## What you have to do
Can you lay out the records from the line with "Given: Switch to the RUR currency tab" to the line with "Looking at the" as a Markdown table with a Row column numbering each line and a Line column holding it, leaving out blank lines?

## Entries supplied
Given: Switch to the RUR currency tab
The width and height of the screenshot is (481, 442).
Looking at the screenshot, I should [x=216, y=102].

==

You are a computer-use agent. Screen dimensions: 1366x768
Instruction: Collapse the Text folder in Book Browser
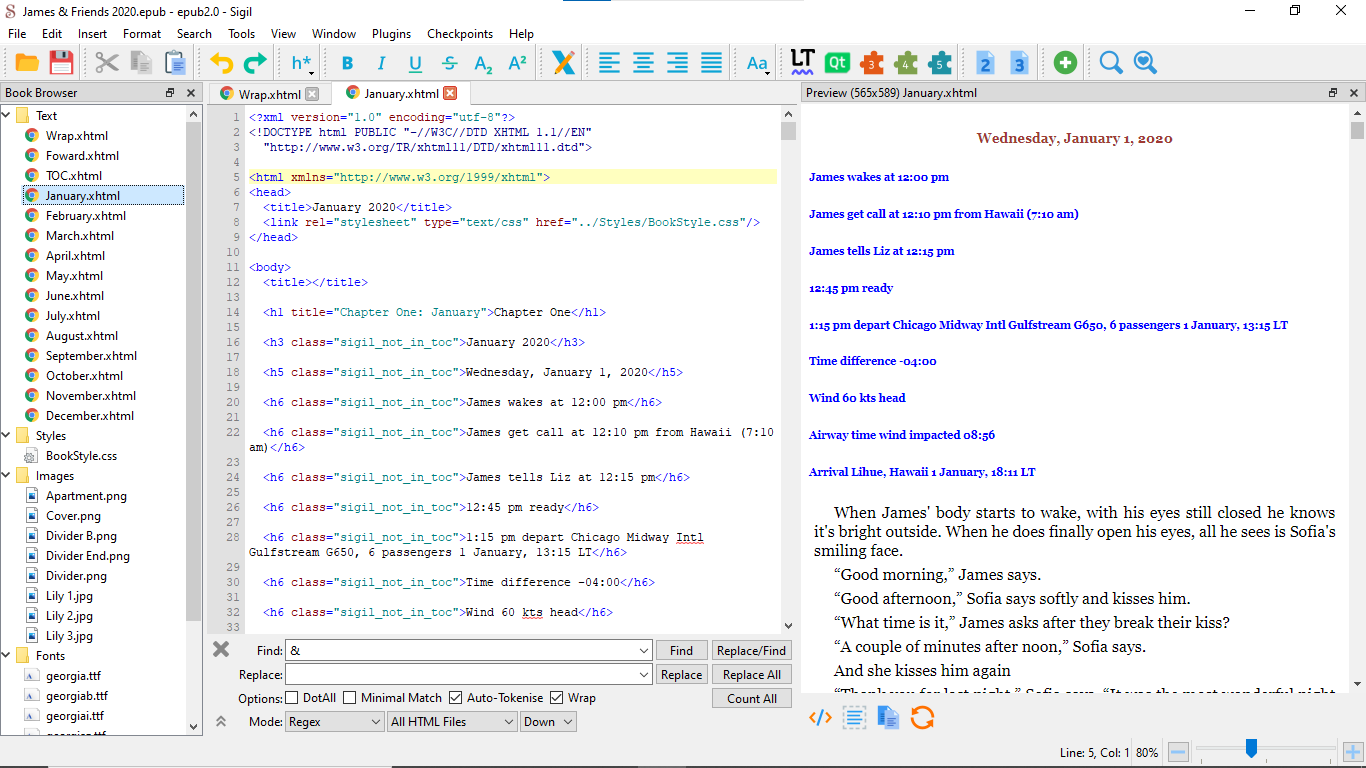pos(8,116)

## Solution to the exercise
| Row | Line |
|---|---|
| 1 | Given: Switch to the RUR currency tab |
| 2 | The width and height of the screenshot is (481, 442). |
| 3 | Looking at the screenshot, I should [x=216, y=102]. |